Conseil citoyen : l’Université Populaire verra le jour cette année

Le Conseil citoyen de Vénissieux a présenté ses grands axes de travail pour 2017 lors d’une réunion publique, le 1er février à la Maison du projet, avenue Jean-Cagne. Rencontre conviviale, au milieu des oeuvres du peintre vénissian Gilbert Duchesne, et en présence de Laurent De Galard, délégué du gouvernement, et d’élu(e)s de Vénissieux, dont le maire Michèle Picard et Idir Boumertit, adjoint en charge du Grand projet de Ville.

C’est la composante masculine du binôme de portes-parole, Christian Grimonet-Saint Alban, qui s’est collé au discours d’accueil, sa camarade Dominique Barzasi à ses côtés. Il a retracé l’activité de cette jeune instance créée par la loi de programmation pour la ville et la cohésion urbaine (2014) et installée en mars 2016 à Vénissieux sous l’égide du préfet du Rhône. Il a ensuite évoqué le projet phare du Conseil : une Université populaire citoyenne. « Outil participatif gratuit et ouvert à tous, notamment aux jeunes, elle contribuera à l’évolution des mentalités, favorisera la mixité sociale, notre capacité à vivre ensemble, par la défense des valeurs démocratiques et républicaines auxquelles nous sommes attachés », a déclaré le porte-parole, en présentant le logo du projet (ci-dessous)

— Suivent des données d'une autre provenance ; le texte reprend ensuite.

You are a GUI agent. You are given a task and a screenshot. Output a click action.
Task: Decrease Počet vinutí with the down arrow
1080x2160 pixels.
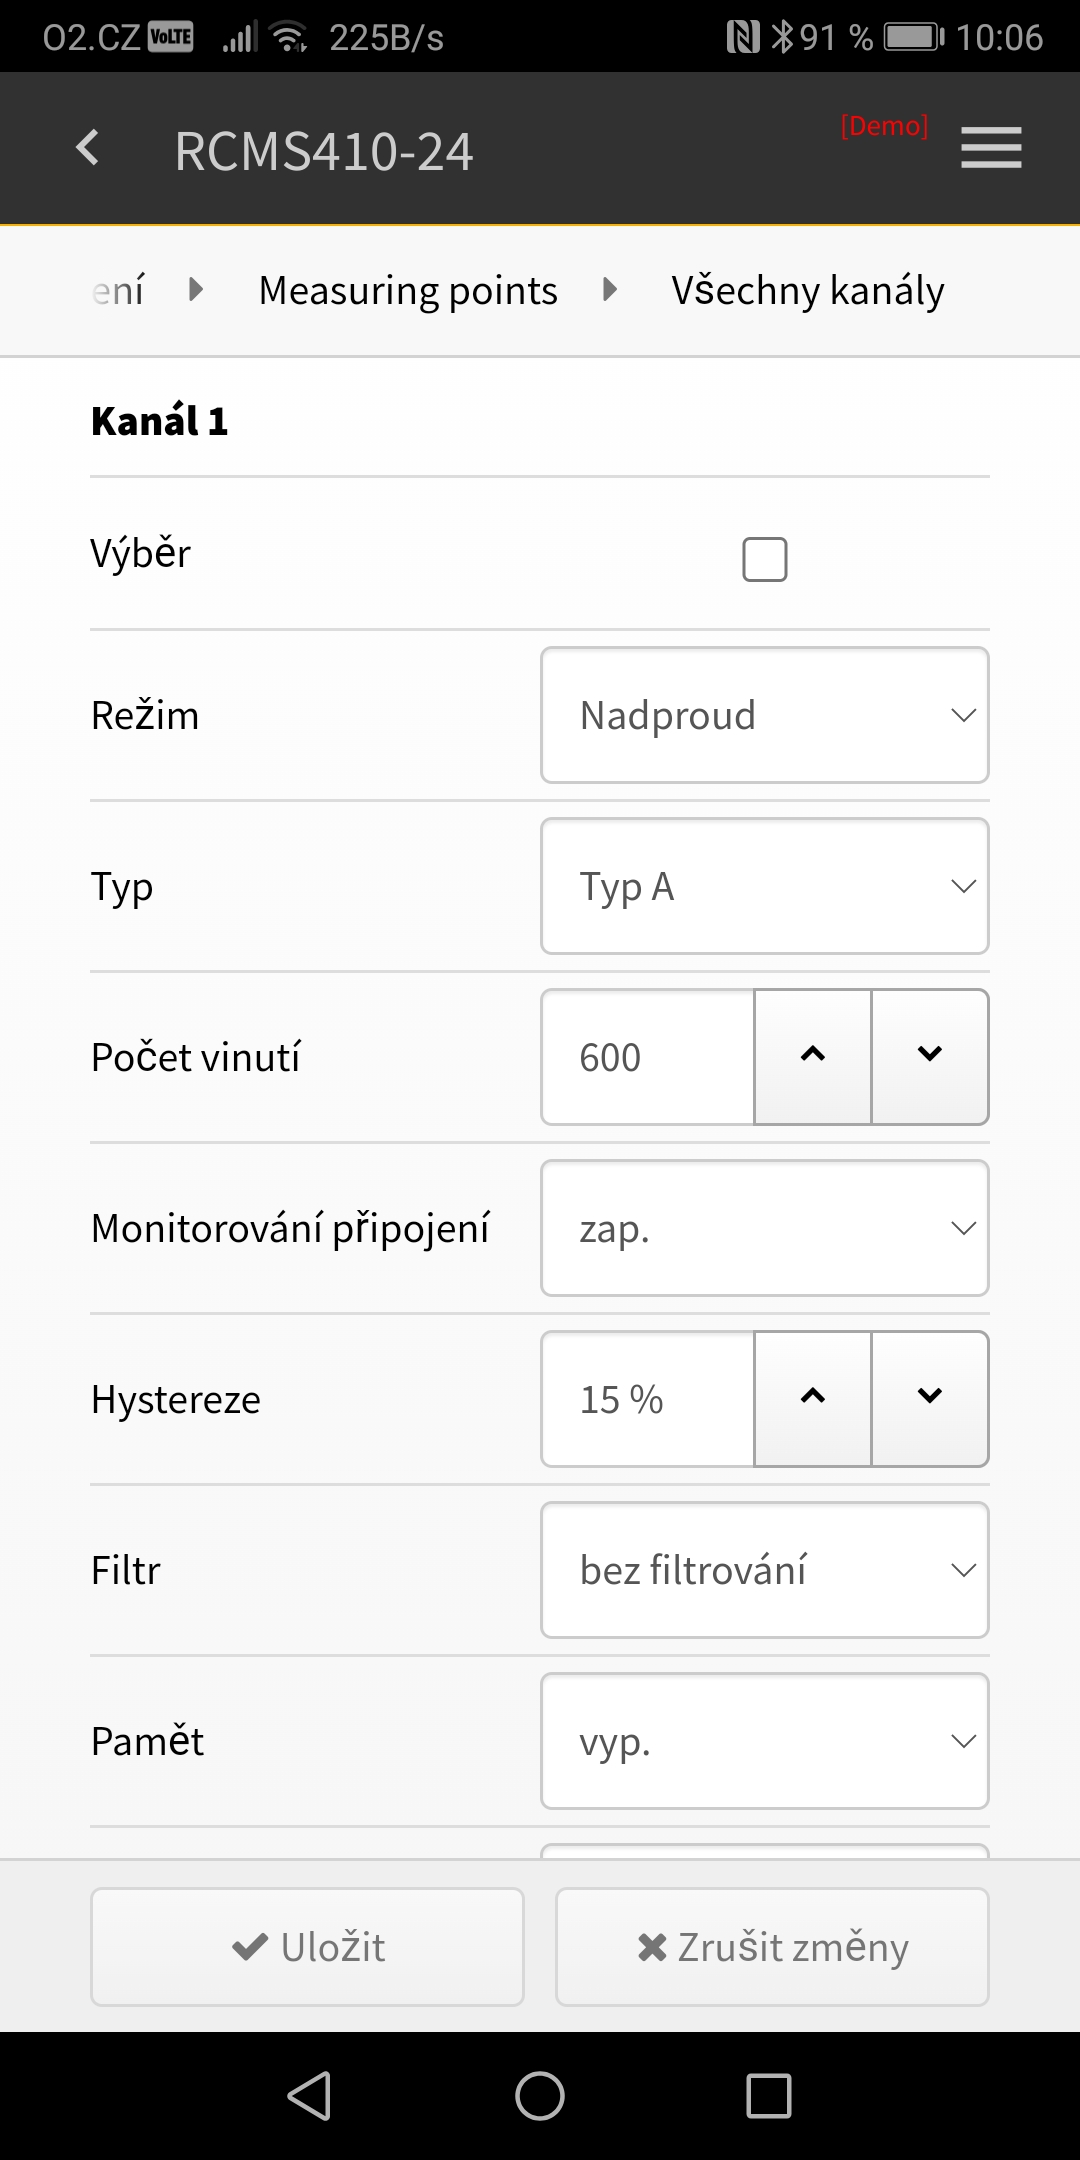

Le représentant du gouvernement s’est dit « heureux des moyens attribués par l’Etat pour concrétiser ce projet (50.000 euros NDLR) qui permettra au Conseil citoyen de porter une parole libre qui enrichira le débat public ». Intervenant à son tour, Michèle Picard a rappelé combien Vénissieux était pionnière quant à la participation des citoyens à la démocratie locale. « Votre projet d’université populaire s’inscrit en pleine cohérence avec ce que nous faisons depuis toujours à Vénissieux : développer les outils de l’éducation populaire, dès que possible et sur tous les fronts », précisant que la commune consacre 6% de son budget à cette démarche. Question moyens justement, l’élue n’a pas manqué de souligner au passage l’aspect « contradictoire » de l’appui sonnant et trébuchant de l’Etat, « après avoir brisé, au cours de tant d’années de rigueur des politiques publiques, ces lieux collectifs porteurs de sens et de repères que sont les comités d’entreprises, les associations, les politiques éducatives et culturelles émancipatrices locales ».